Task item A →
Repeat the passage of the Friday Night Knitting Club text word for word, starting with "I found parts" and going on through "never gone back.".
Task item B →
Answer these questions from the Friday Night Knitting Club text:
(i) What is the name of Georgia Walker's daughter?
(ii) About how long ago did James betray Georgia?
(iii) What does one reviewer say they did at the end of the book?

Text provided →
======
The hours of Walker and Daughter: Knitters are very clear. But Georgia Walker is always known to stay open a few extra minutes for that run-in customer. Georgia and her daughter Dakota make their living in New York with their friends who are in themselves a remarkable bunch of women. Lucie, the television producer who is between jobs, but never misses a club meeting, Anita Georgia's long time best friend, Darwin, an idealistic grad student whose life isn't quite as perfect as it may seem, and KC, a former workmate of Georgia's who does more talking than knitting.
But Georgia's routine is shattered when Dakota's father James suddenly reappears and wants to be a part of his daughter's life. Georgia, still stinging from his betrayal almost 13 years ago, is not sure she wants to let him in, and all of the other club members have issues of their own, but somehow, they all come together every Friday night and in the end they realize they have more than just a club, but a sisterhood.
Truthfully, "Friday Night Knitting Club" was slow to start. It's definitely not a page turner, but despite the lack of "excitement" I sincerely enjoyed it. Jacobs has created characters that I can relate with and feel a connection to. I cried very hard at the end of this book and am excited to read the next book that is out now.
"Friday Night Knitting Club" really doesn't need a long review. It was a feel-good chicklit book for grown up fans of "Sisterhood of the Traveling Pants." Great book, great fun!
I am a knitter. I have belonged to knit clubs and so the title of this book was intriguing. But I found the writing was not very compelling and the character development was amateurish. I never really got to caring about the characters that much.
I found parts of the story that stretched credulity....one example - that someone would wait 12 years to read two letters sent by the man who walked out on her but whom she still loved.
Too many themes going on at once within the confines of the story - an on again-off again inter-racial relationship; love at seventy; single parenthood; trophy wife/divorcee; young love; infidelity; coming of age; gramma in Scotland; betrayal by best friend; cancer; business success, etc ....and not woven in deeply enough. It seemed that the author made a list of 50 possible story lines and chose them all.
I finished the book because I was determined to but it was not the kind of book that drew me back in between readings. I could have easily laid it aside and never gone back.
======
Material provided →
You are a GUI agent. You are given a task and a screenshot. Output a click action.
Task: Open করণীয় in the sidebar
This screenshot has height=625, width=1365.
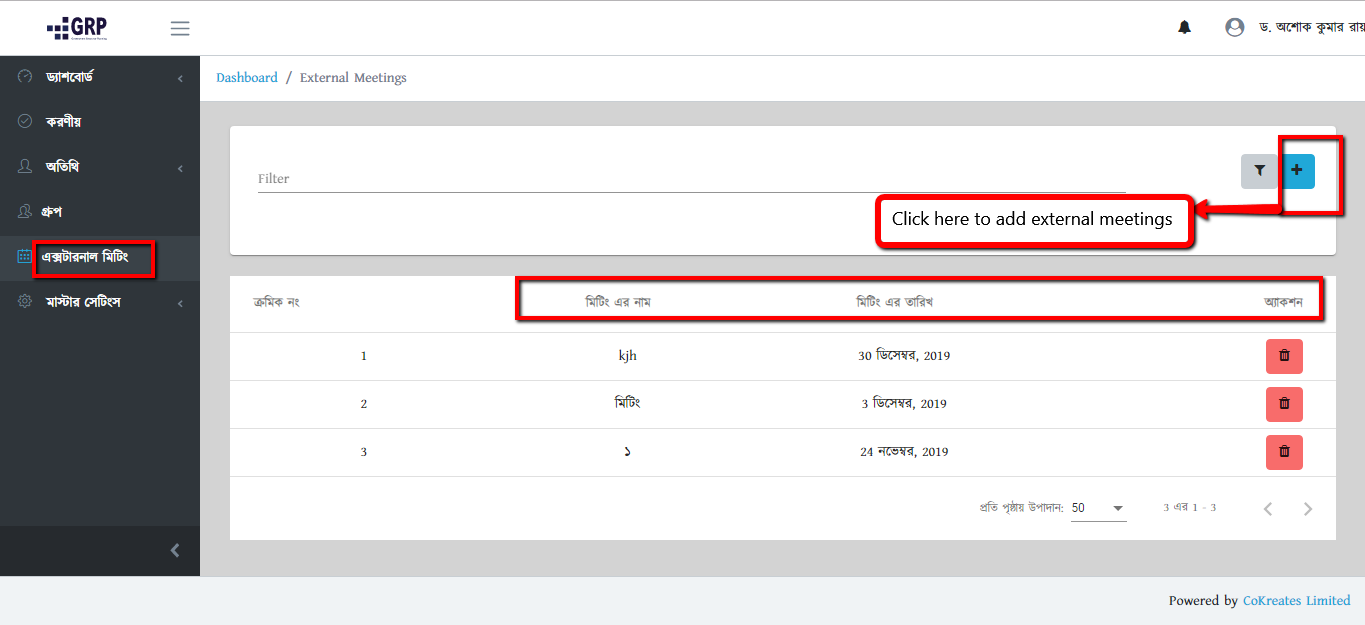[x=63, y=122]
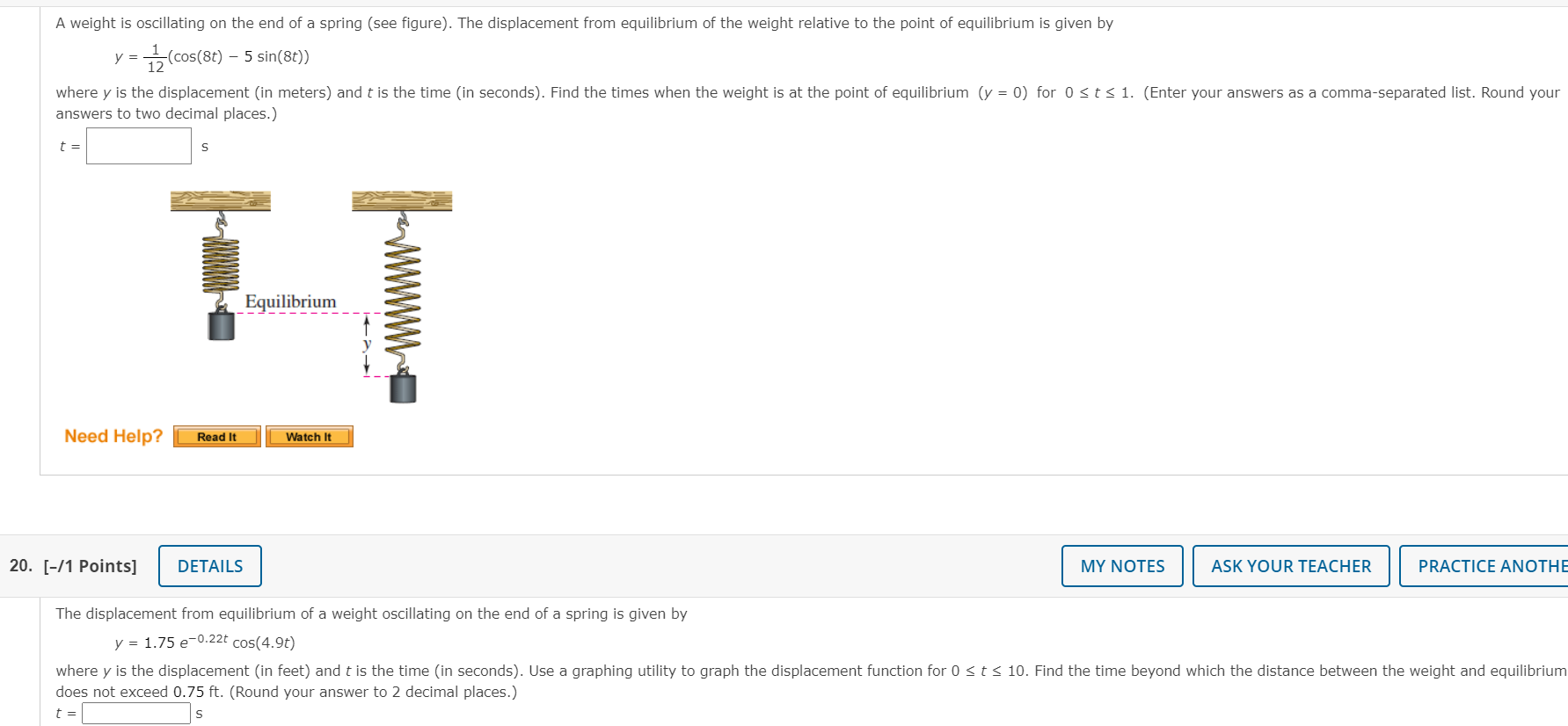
======
Worked solution A →
I found parts of the story that stretched credulity....one example - that someone would wait 12 years to read two letters sent by the man who walked out on her but whom she still loved.
Too many themes going on at once within the confines of the story - an on again-off again inter-racial relationship; love at seventy; single parenthood; trophy wife/divorcee; young love; infidelity; coming of age; gramma in Scotland; betrayal by best friend; cancer; business success, etc ....and not woven in deeply enough. It seemed that the author made a list of 50 possible story lines and chose them all.
I finished the book because I was determined to but it was not the kind of book that drew me back in between readings. I could have easily laid it aside and never gone back.

Worked solution B →
(i) Dakota
(ii) Almost 13 years ago
(iii) They cried very hard.